Begin by finding the perfect specimen and if possible place it in an area with great soft light, for example in front of a window that is shielded with a sheet or net curtain. If the plant is outside either move it to a shaded location or find a way of diffusing the sun’s rays with a piece of fine material if the light is particular harsh or the sun is at a high position in the sky. Shoot with your back to the light (without blocking it) or from the side, so that the light falls gently and delicately on the flower head’s crevices and petals, effortlessly eventuating texture, colour and the intrinsic detailing. An overcast but bright day will undoubtedly harvest optimum captures, but if you need to ‘add’ extra light utilise a reflector to lift details from the shadows.
Next set the camera onto a tripod or if you are lacking one try using something as a stable substitute to support it underneath. Using something like Joby’s GorillaPod for DSLRs will be extremely useful here, especially when shooting immovable or smaller specimens as the accessory is relatively dainty and low to the ground as it doesn’t have a restrictive centre column like a tripod does.
In terms of glassware a macro lens or extension tube will reap stronger images, otherwise experiment with focal length you have at your disposal and use your distance to influence the composition, determine how close you can get to secure a lock. Some people prefer the simplicity of auto-focus, whereas others surmise that manual offers greater creative control, either way decide what you want in focus, lock on to it and then recompose.
If you are using a point-and-shoot device, opt for the camera’s macro mode and ensure that the flash is deactivated. DSLR or hybrid users should switch into Aperture priority and experiment with the lens’ aperture range to alter how much detail is captured. For a crisp centre and softly blurred petals or background opt for an aperture of between f1.8 and f4 depending on the strength and range of the effect you want to generate.

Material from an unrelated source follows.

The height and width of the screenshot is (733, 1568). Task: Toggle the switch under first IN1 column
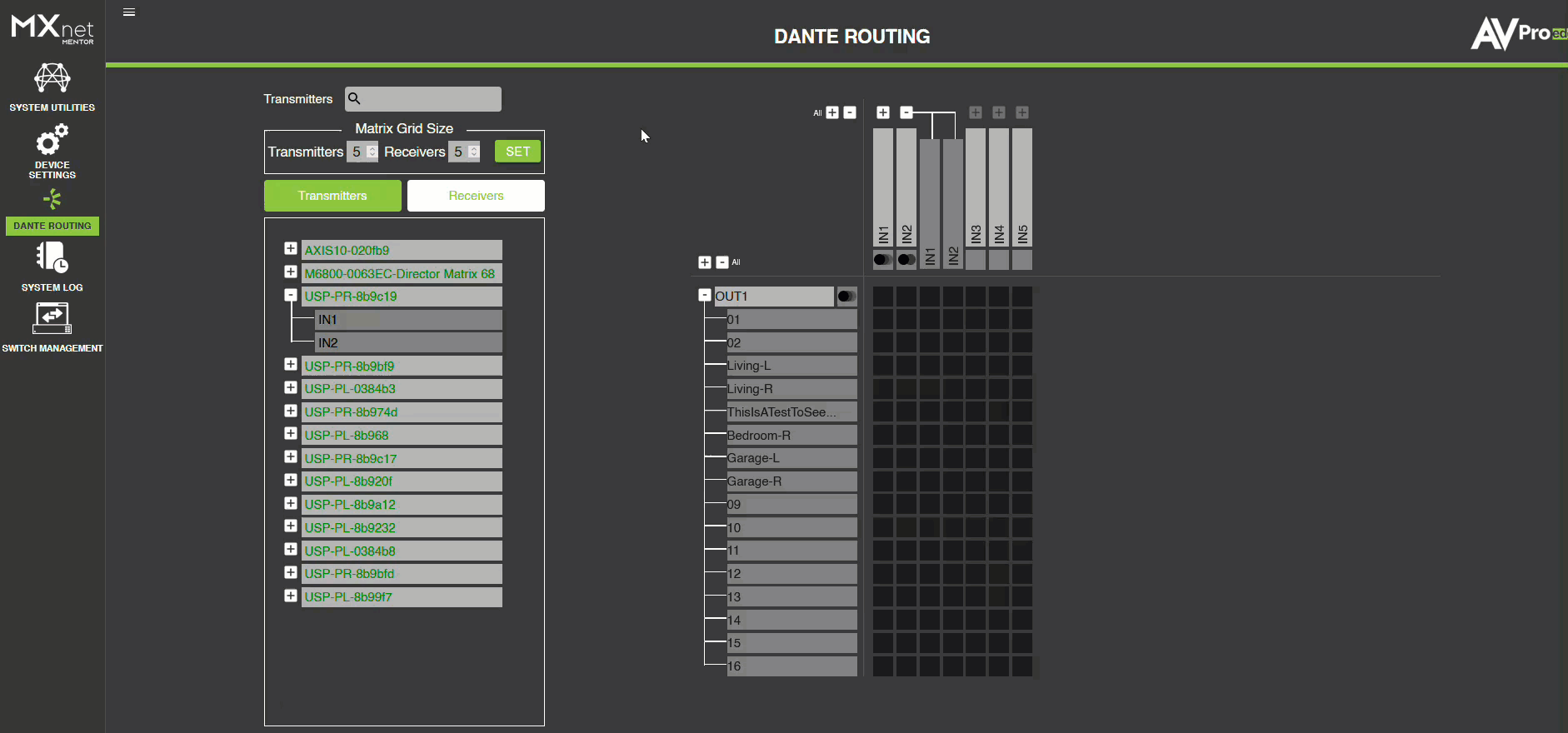(882, 260)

If you’d rather keep the flower head’s details crisp use a narrower aperture such as f18 or even f22.Depending on the colour of the flower you may find you’ll need to employ exposure compensation to balance the scene.
Stand above the flower and shoot the subject from various angles, then lower the lens in stages to the same level as the flower and shoot again, finally fall beneath the flower head and shoot up at its delicate underbelly.

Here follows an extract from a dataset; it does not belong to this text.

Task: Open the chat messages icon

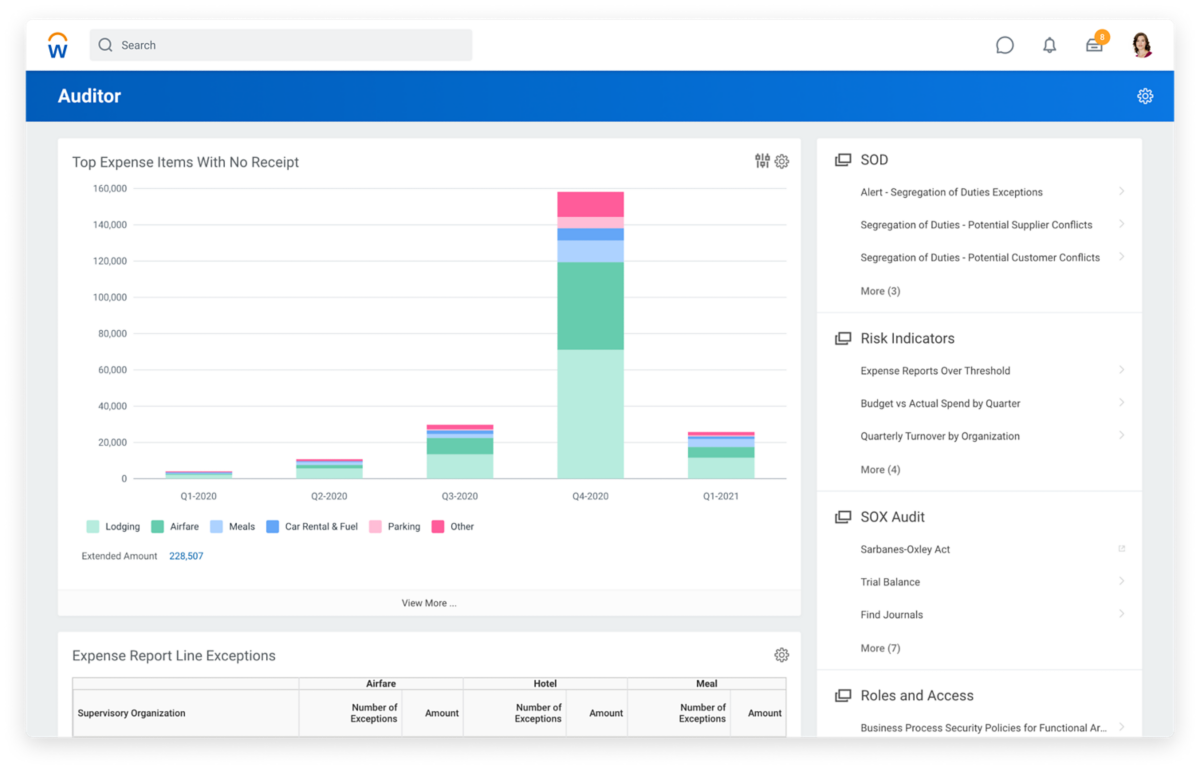Action: pos(1004,45)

Review your captures onscreen to determine what appeals to you or what you would like to develop. If you want to tweak the captures in an editing suite it is advisable to shoot in RAW so all of those vivid details and colours are naturally replicated.
If you would like to repeat the photo session at a later date, try experimenting with various lighting techniques, lenses, gels and include elements such as water for that heightened level of interest. Shooting a flower macro just after it has rained, or before snow or frost melts, can really exaggerate the specimen’s beauty and lends itself to creating a more dramatic photograph.